Ian, I have a related question that I think is much simpler: What format should we use for this? As a keyed container with two attributes (concept and type) we need something like json or an antelope pf structure. json would map directly into mongo and we could then easily store the data in the database. Otherwise, we'll need some data directory as I put into the repository.

pavlis commented 4 years ago

Another gap I just noticed reading back through what I just added. The class needs a method with this signature: bool defined(const string key;

Need as a first, bombproof test for a sanity check on the key.

A different but related problem will occur on db loads (getters). Loads should be more bombproof loading what is possible and telling the user what it didn't find. Not sure how to do that without more knowledge of mongodb - a decision to kick down the road.
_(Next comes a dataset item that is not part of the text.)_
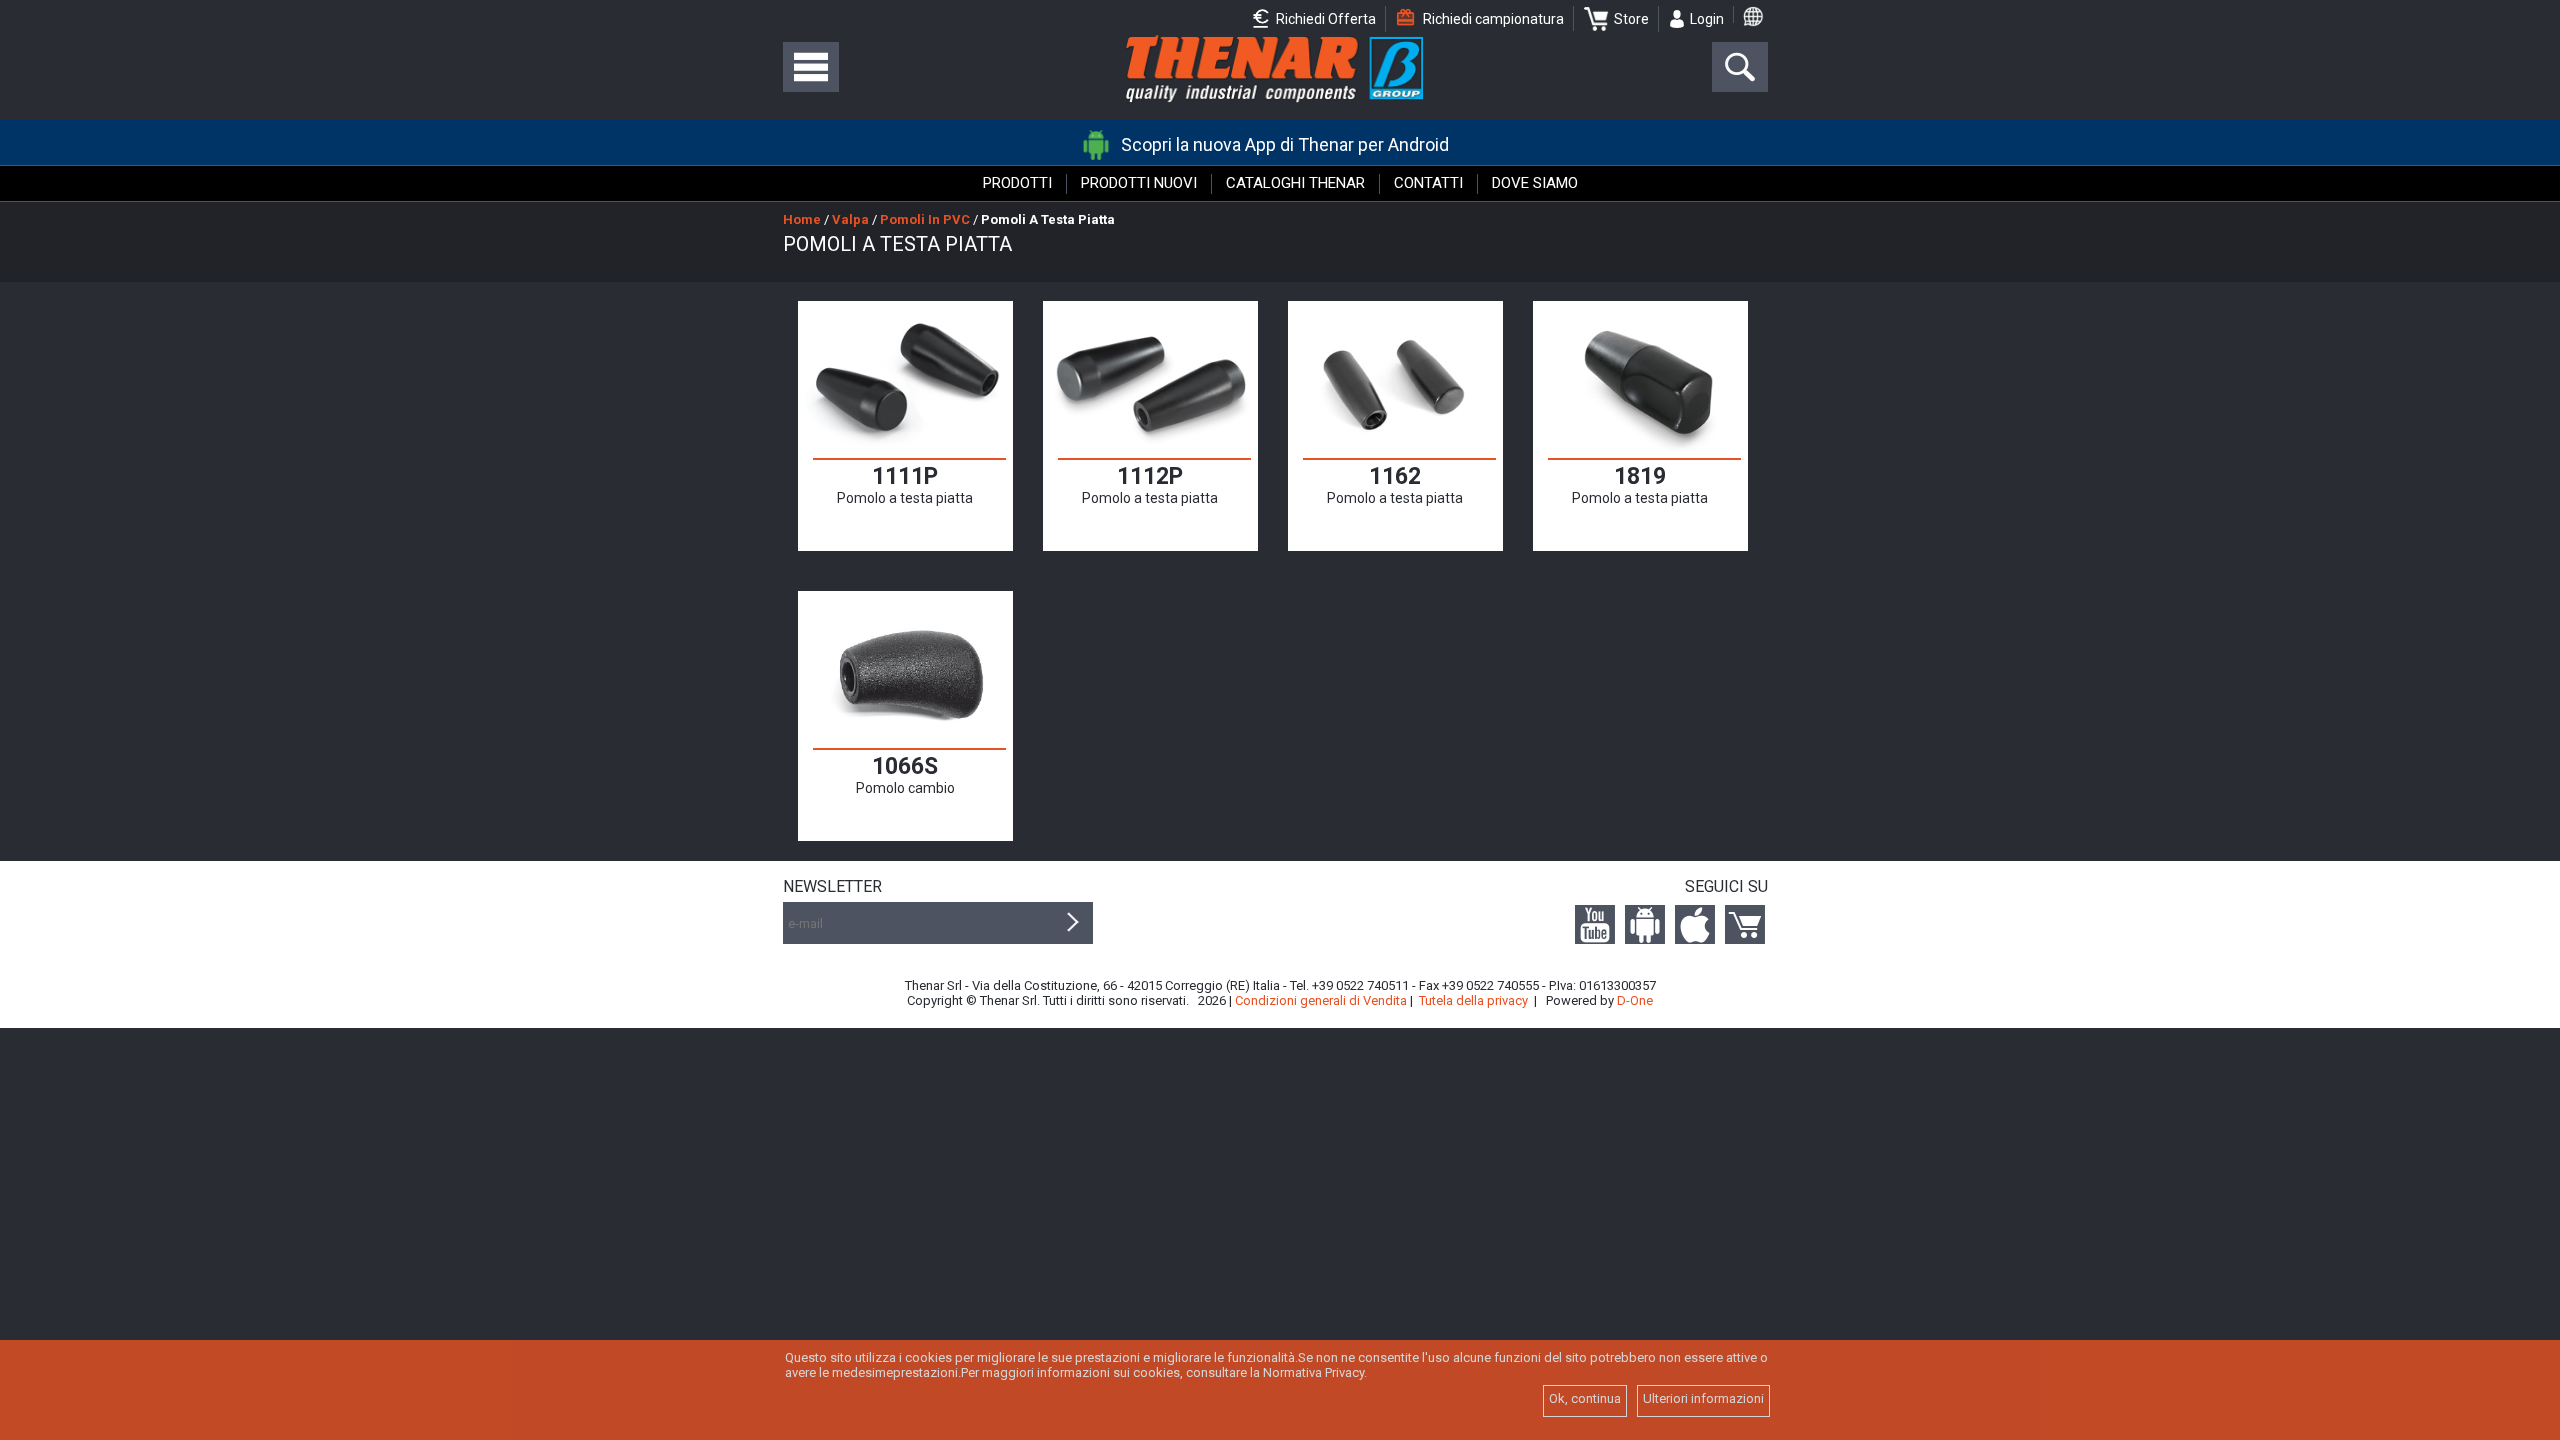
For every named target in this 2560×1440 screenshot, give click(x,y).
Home (802, 219)
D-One (1635, 1000)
wangyinz commented 4 years ago

For the alias handling, I think the multimap is probably fine. We can just define another map that contains the key-value pair of all aliases and their main key for the reverse look up. So the pseudocode of getter becomes:

class MetadataDefinitions
{
  ...
  private:
    map<std::string,MDtype> tmap;
    map<std::string,string> cmap;
    multimap<std::string,std::string> aliasmap;
    map<std::string,string> reversemap;
};

if (key defined in aliasmap)
  get type expected from tmap
  call getter for expected type
  return that value
elseif (key defined in reversemap)
  get the main key from reversemap
  get type expected from tmap with the main key
  call getter for expected type
  return that value
else
  exception "key undefined"

For the format, I definitely think we should go with something more modernized. I think JSON is definitely a great candidate, but it does have the drawback of not so friendly to read or type for humans. I think the alternative that worth considering is YAML. It is a more powerful and cleaner format, and there are converters available to turn YAML into JSON, so we should be able to make MongoDB work with it.

pavlis commented 4 years ago

Makes sense. I'll work on it and check this in. Probably will use the pybind11 branch for now as building a wrapper for that class will be critical for it to be usable.
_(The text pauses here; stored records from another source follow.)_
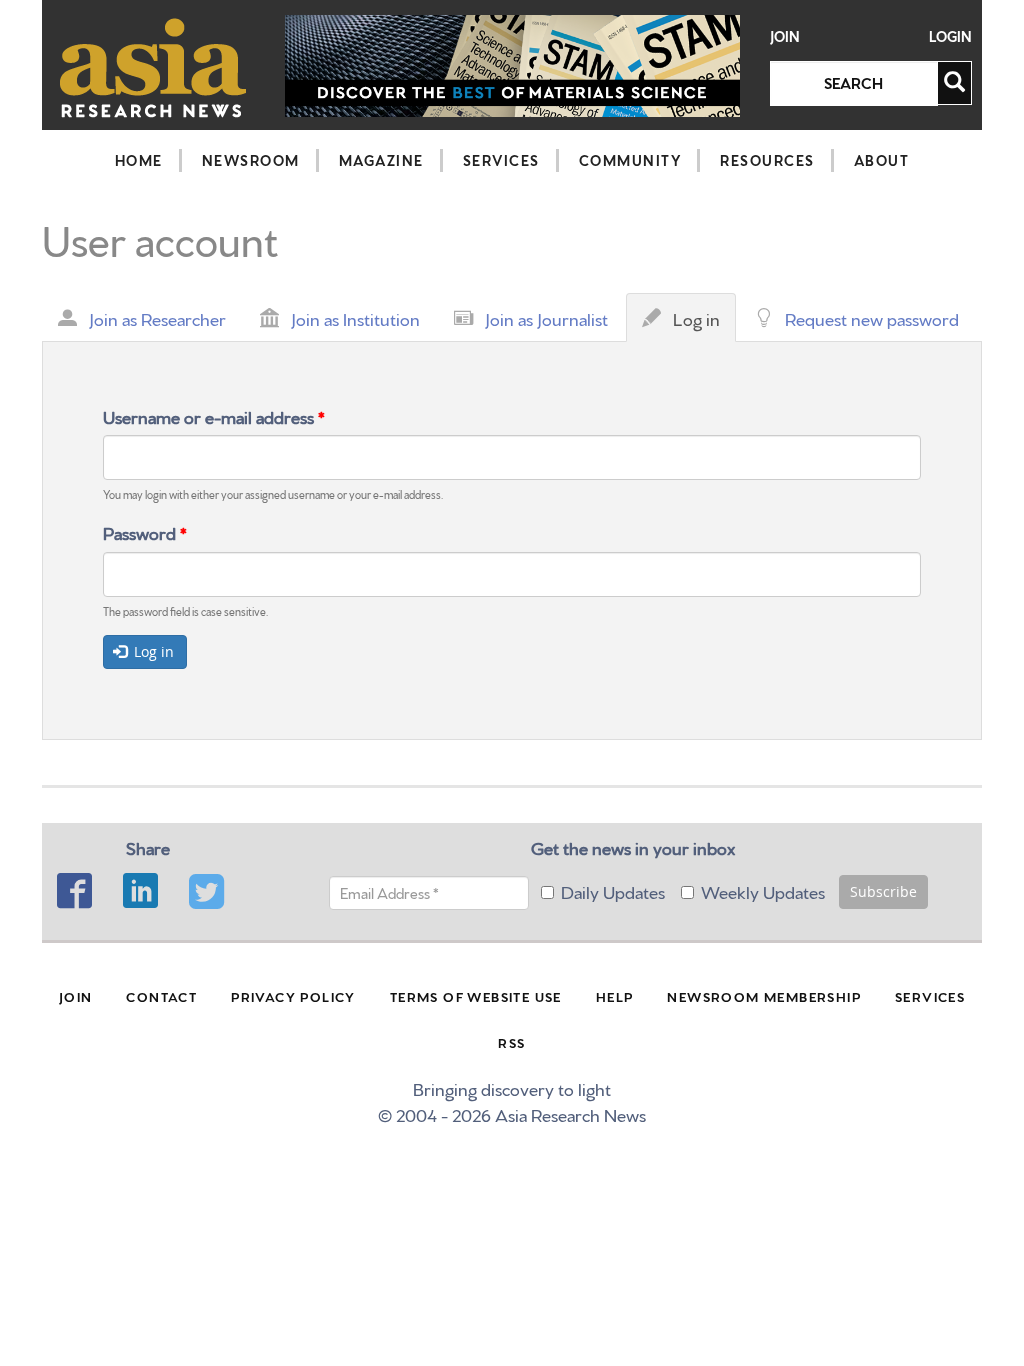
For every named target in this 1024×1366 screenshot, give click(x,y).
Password (145, 531)
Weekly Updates (763, 890)
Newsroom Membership (764, 996)
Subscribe (883, 891)
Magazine (381, 160)
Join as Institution (355, 317)
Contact (161, 996)
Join (785, 36)
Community (630, 160)
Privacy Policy (293, 996)
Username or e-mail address (214, 415)
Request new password (872, 317)
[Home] (153, 67)
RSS (511, 1042)
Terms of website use (476, 996)
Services (501, 160)
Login (950, 36)
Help (615, 996)
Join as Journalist (546, 317)
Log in (701, 324)
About (882, 160)
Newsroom (251, 160)
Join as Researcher (157, 317)
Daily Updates (613, 890)
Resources (767, 160)
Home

pavlis commented 4 years ago

Made some progress on this issue in the process of writing a function called obspy2mspass. That function is designed to convert data stored an obspy Trace object and convert it to a C++ TimeSeries. At the same time I was running tests on some of the other wrappers. In the process I learned a few key issues:

  1. Any integer data is ready converted to a native python int using the int() function that is core in python. The int function converts any integer type input to an int64 (long).
  2. Similarly the float() function takes any real type input and promotes it to a double (real64). I found this works even with things like x=np.float32(3.222) where np is Numpy.
  3. I found an interesting behavior for the comparable function str(). Odd you can enter something like this:
    x=2.334890 xs=str(x) and you get '2.334890'. Similar for ints. Makes for a nice bombproof approach for storing string data.
  4. boolean is a bit weirder. There is a bool() function that has a C like behavior. That is, the data it handles is purely numberic and anything that isn't 0 turns true. i.e. bool(0) returns false bool(2.344) returns true bool(4) returns true bool('xyz') returns false (not sure what would happen with bool('\0') which I think is ascii 0.
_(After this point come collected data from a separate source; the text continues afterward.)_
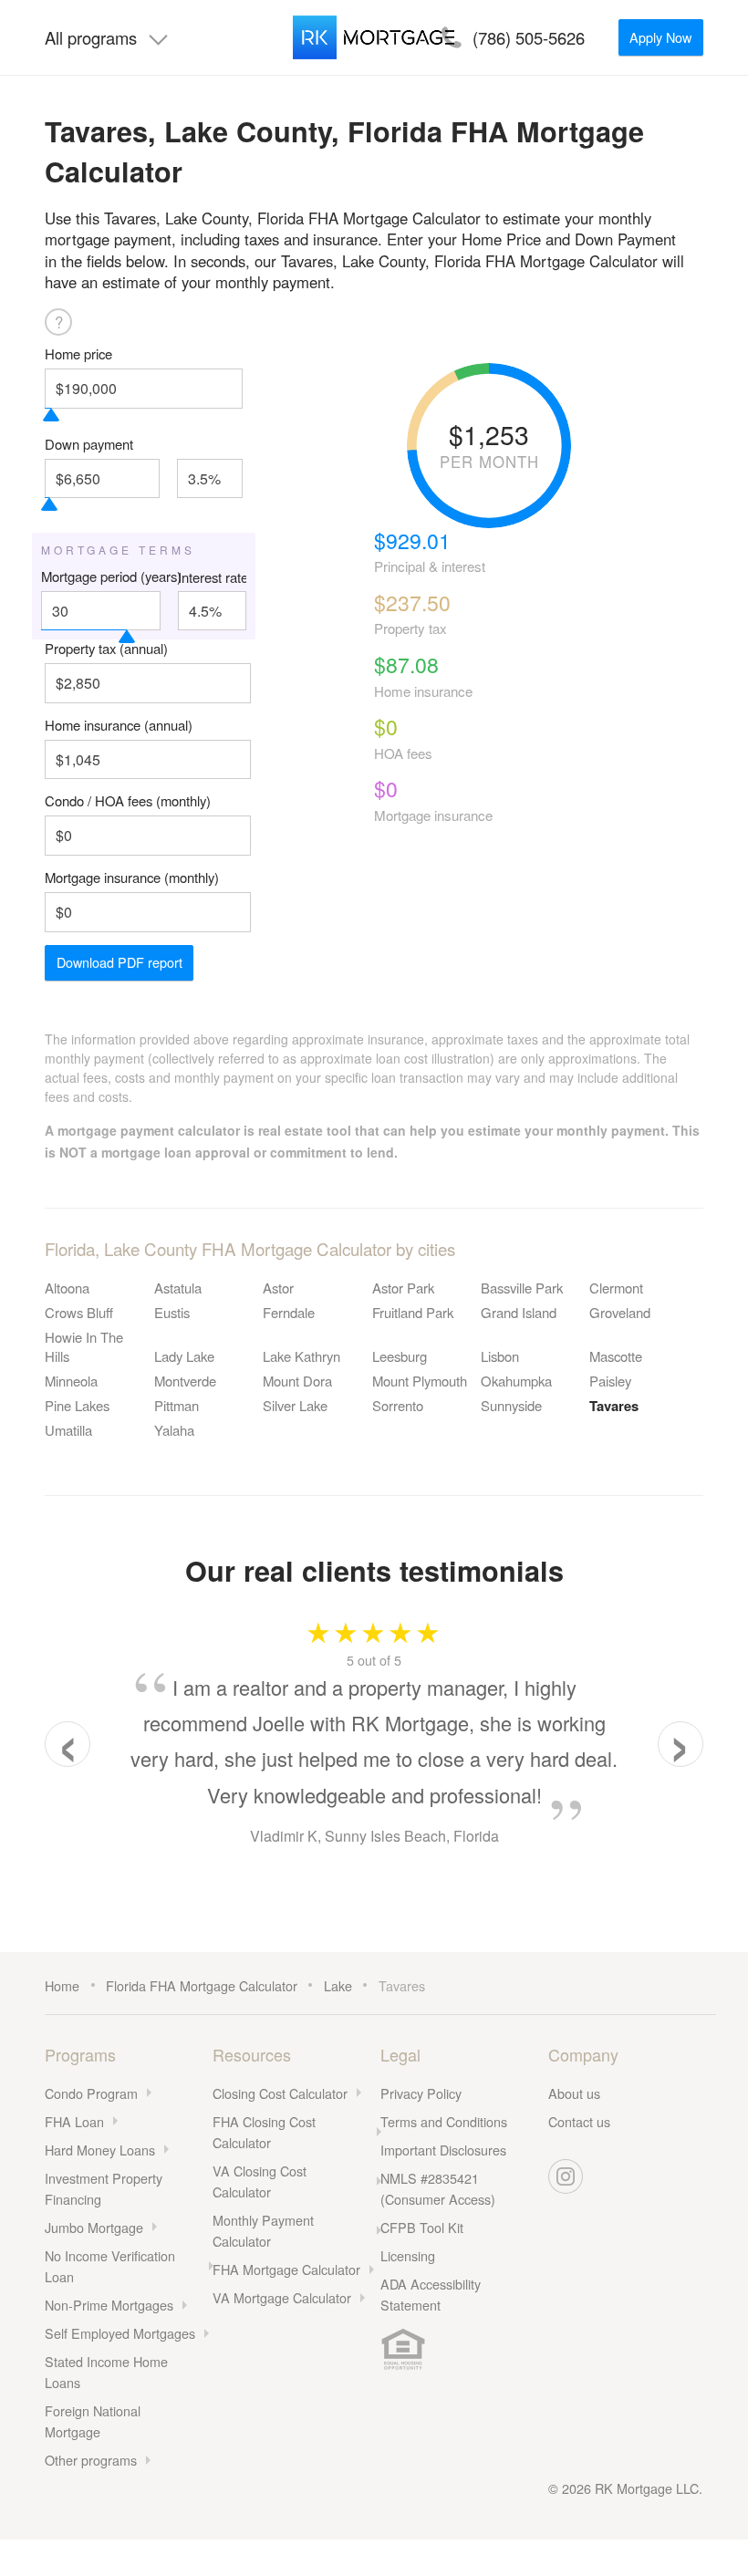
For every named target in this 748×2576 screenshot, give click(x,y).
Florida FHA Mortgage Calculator (201, 1985)
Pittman (176, 1405)
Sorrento (397, 1405)
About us (574, 2093)
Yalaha (174, 1429)
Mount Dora (297, 1380)
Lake (338, 1985)
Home (62, 1985)
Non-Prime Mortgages (109, 2304)
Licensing (407, 2255)
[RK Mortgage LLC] (373, 37)
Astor (278, 1287)
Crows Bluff (79, 1312)
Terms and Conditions (443, 2121)
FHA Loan (74, 2121)
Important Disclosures (443, 2149)
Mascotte (615, 1356)
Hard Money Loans (100, 2149)
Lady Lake (184, 1356)
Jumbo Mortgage (94, 2227)
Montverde (185, 1380)
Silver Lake (295, 1405)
Similarly I found bool returns or arguments passed to C always are treated as int that behave as noted (0 is false and thing else is true). Sensible since that is how C behaves, but kind of weird disconnect with python where a bool is a class 'bool'. Also python as a weird limitation. It will accept a=True but fail with a=true

In short, the model that meshes well with python is that in Metadata (and the stats dict like entity in obspy) we should demand all int are int64 and all floats are double. strings and booleans are pretty simple if we just remember a few basic rules noted above.

wangyinz commented 4 years ago

That's great! Just a note here bool('xyz') should return True. Actually, according to this tutorial, the only things that evaluate to False are empty values, such as (), [], {}, "", the number 0, the value None, and a class with a __len__ function that returns 0 or False.